Help me understand the VXX

Discussion in 'ETFs' started by Morning Attack, Feb 9, 2018.

  1. So these days VXX has gone from $30 to $55 with the increase in volativity, but looking at the historical, the VXX was at $120,000 in 2009.

    Does that mean that if the market goes through a period like 2007-2009, the VXX can go back to $120,000? Because we will see that market again, it is just a matter of time. And with an investment of $1K one could make 2 million.

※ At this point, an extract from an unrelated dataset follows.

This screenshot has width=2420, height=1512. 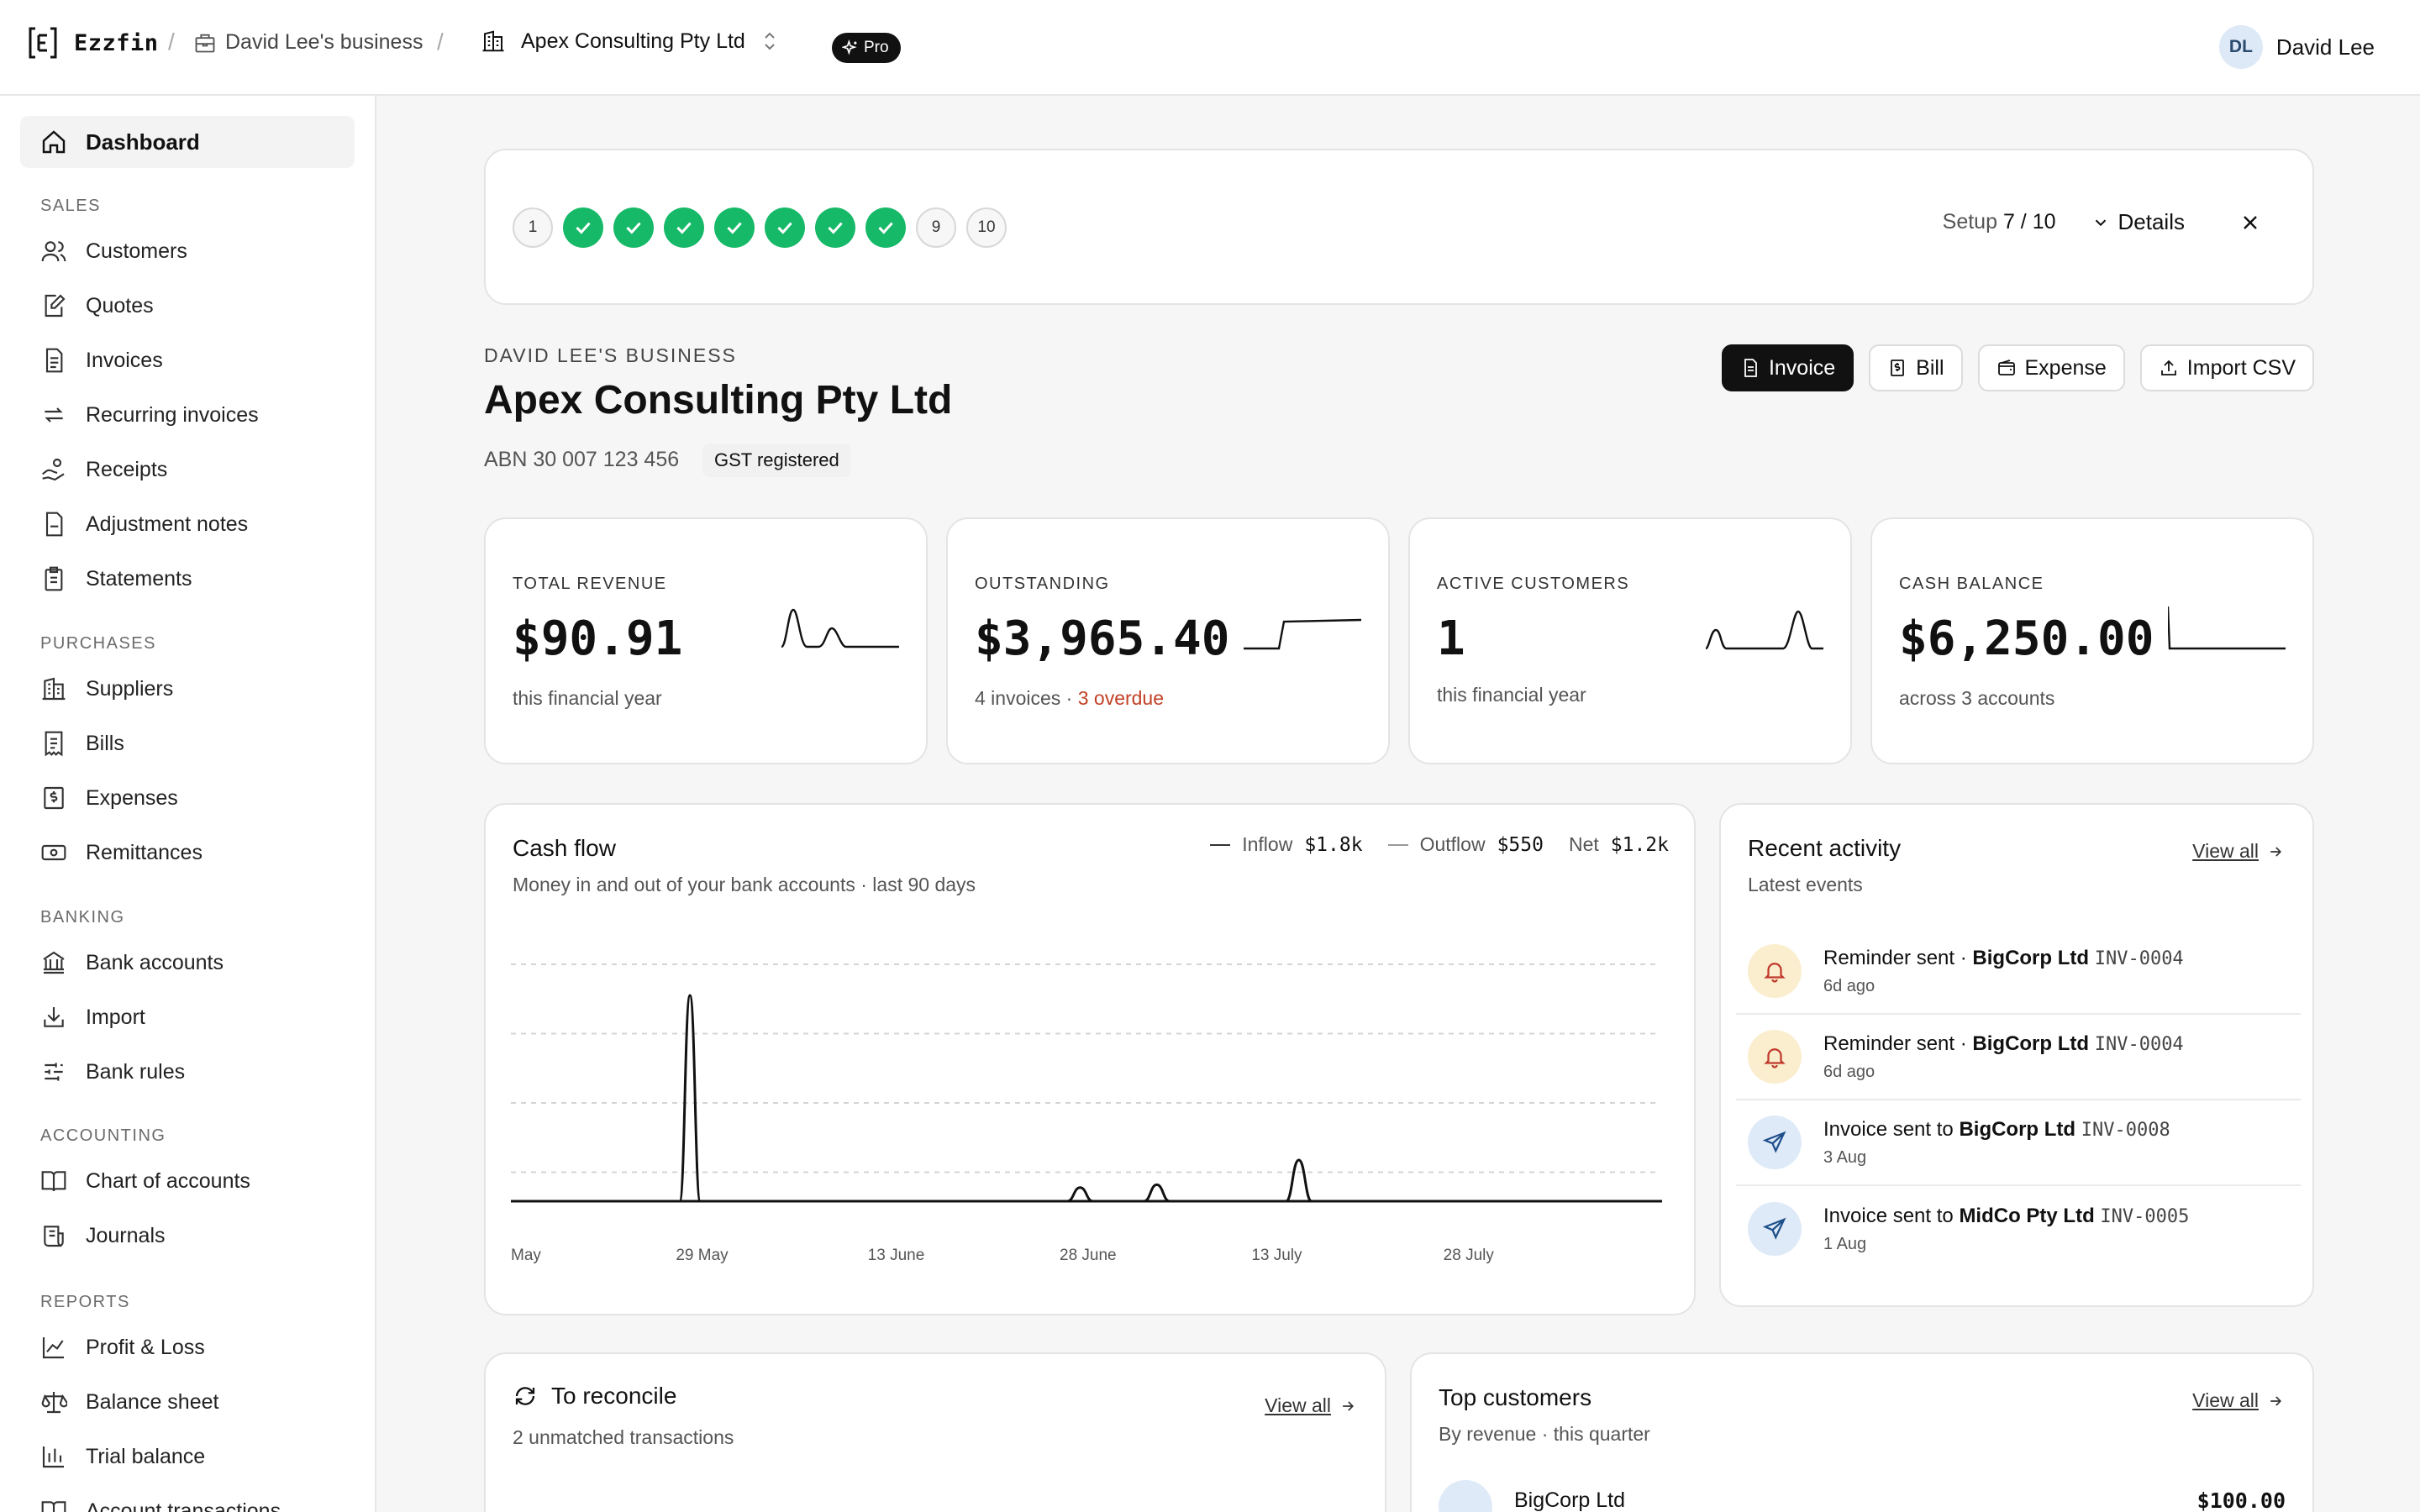 What do you see at coordinates (54, 142) in the screenshot?
I see `home-icon` at bounding box center [54, 142].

    My experience tells me that is impossible, there are no free lunches. So how does the VXX work? Thank you.
     
  2. cole_

    cole_

    all the reverse splits it's had mess up the calculation

    if you look at the DRYS chart it's the same thing, it says it traded at 1273958144 at one point
     
  3. Read the prospectus!!! You'll understand once you realize how the value is derived from the firures
     
  4. tommcginnis

    tommcginnis

    Look up "contango" and understand it -- you won't wonder about the VXX any longer. ;)
     
    cdcaveman likes this.
  5. cartmm

    cartmm

    Here is how I would explain that VXX ‘works’ as a simple introduction.

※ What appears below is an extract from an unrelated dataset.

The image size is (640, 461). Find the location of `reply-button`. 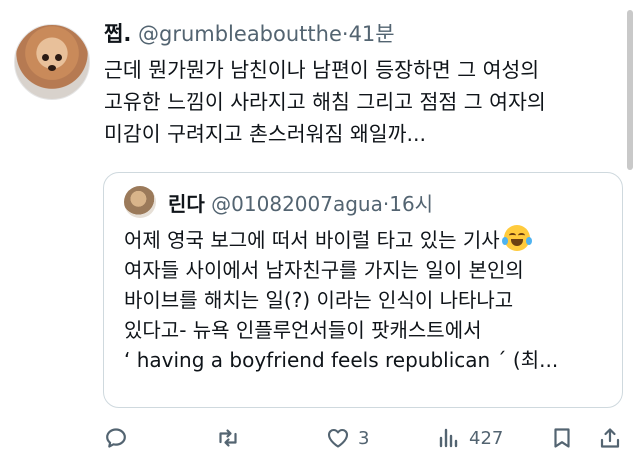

    Think of VXX in two parts.

    Part 1 is the short term, where VXX tries to replicate short term moves in the VX future. Specifically the 30-day spot on the VX curve. I have never done any regression but I think the correlation is quite high, so I believe it does a good job here. So if someone wants short term replication of that part of the curve, VXX could be useful.

    Part 2 is anything longer than I guess 3-4 days. There is a large long term cost to producing this short term replication. Because futures have expiry dates (there is no 30-day VX future), the VXX is comprised of 2 near term futures to get to the required average expiry. This needs to be constantly rebalanced, which is very costly due mainly to the contango of the volatility curve (there is also the bid-ask spread). Every day the VXX rolls 5% of its portfolio, selling the cheaper near month contracts and buying the more expensive next month contracts. Said another way, every day the VXX is selling low and buying high (and accepting the bid/paying the ask). In the long term the VXX has destroyed massive value.

    Other notes:
    - on backwardation: when the short term curve is high during VX spikes, this can be a benefit for VXX (the rolls will help)
    - on reverse splits: because of part 2 and the VXX’s massive depreciation, it has seen numerous reverse splits to raise the price back to visually credible levels

    While on this subject, I have a VXX question for ET: Does anyone know how much short term buying/selling flow can distort the VXX price? I suspect there may be short term effects but I have never quantified the size or length. But maybe they aren’t exploitable as I have never heard of anyone arbing this. Any thoughts/observations?
     
    Last edited: Feb 10, 2018
    tommcginnis likes this.
  6. cartmm, thanks for that, very helpful! good question as well.